Am 15. Juli kommt auch in Deutschland ein nikotinfreies Medikament zur Raucherentwöhnung auf den Markt: Zyban soll dafür sorgen, dass sich die durch Nikotin veränderten Prozesse im Gehirn wieder normalisieren. Der Stoff, der das starke Verlangen nach Nikotin reduzieren soll, heißt Bupropionhydrochlorid. Neurowissenschaftler vermuten, dass die Substanz in den gleichen Hirnzentren ansetzt, in denen auch Nikotin seine Wirkung entfaltet.
Im Rahmen der bisher umfangreichsten Studie zur Wirksamkeit von Zyban wurden fast 900 Raucher neun Wochen lang behandelt. Dabei erhielten die Teilnehmer entweder ein Placebo (Medikament ohne Wirkstoff), Zyban, ein Nikotinpflaster oder eine Kombination von Zyban und Pflaster. Nach einem Jahr waren 15,6 Prozent der Patienten abstinent, die nur ein Placebo eingenommen hatten. Und während das Pflaster gerade mal 16,4 Prozent zu Nichtrauchern werden ließ, schaffte Zyban immerhin 30,3 Prozent. In der Gruppe, die sowohl das Pflaster als auch Zyban erhielt, blieben nach zwölf Monaten 35,5 Prozent rauchfrei.
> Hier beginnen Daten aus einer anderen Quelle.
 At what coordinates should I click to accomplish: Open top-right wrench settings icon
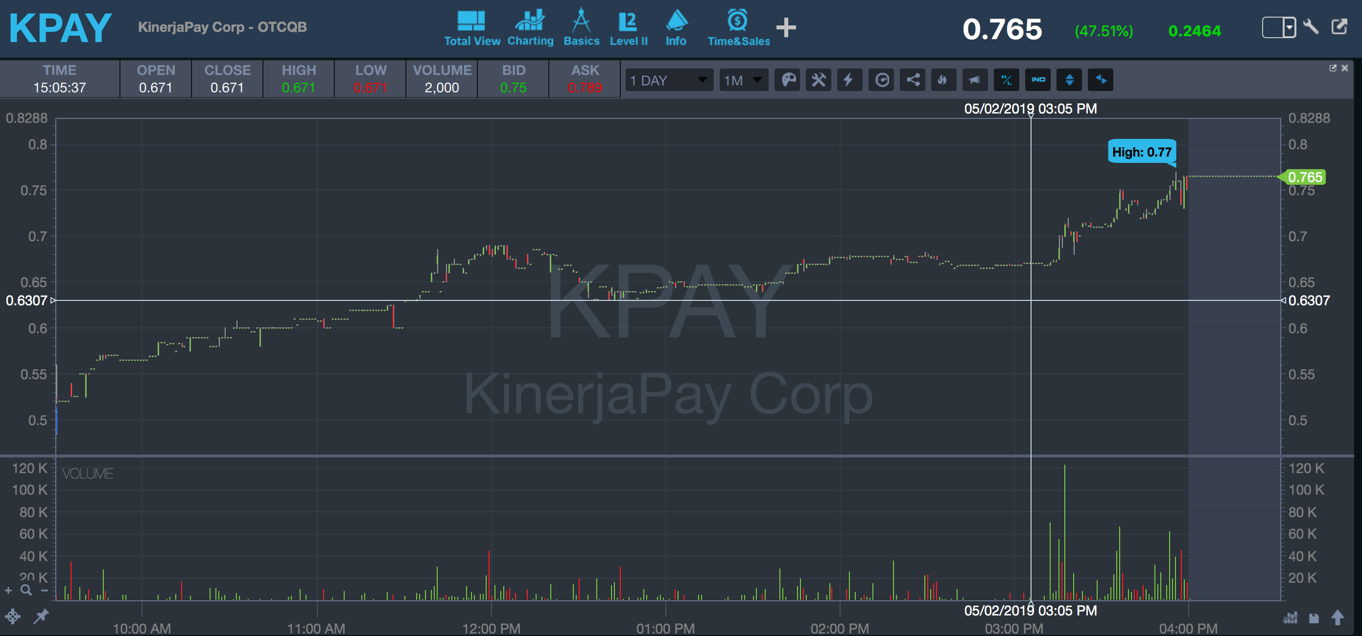tap(1311, 26)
Zyban ist verschreibungspflichtig. Um die Chancen, vom Rauchen endgültig loszukommen, zu erhöhen, sollte der Arzt das therapeutische Begleitprogramm erklären und ein Selbsthilfe-Buch aushändigen. Die neun Wochen Pillentherapie kosten dem entwöhnungswilligen Raucher jeden Tag so viel wie eine Schachtel Zigaretten.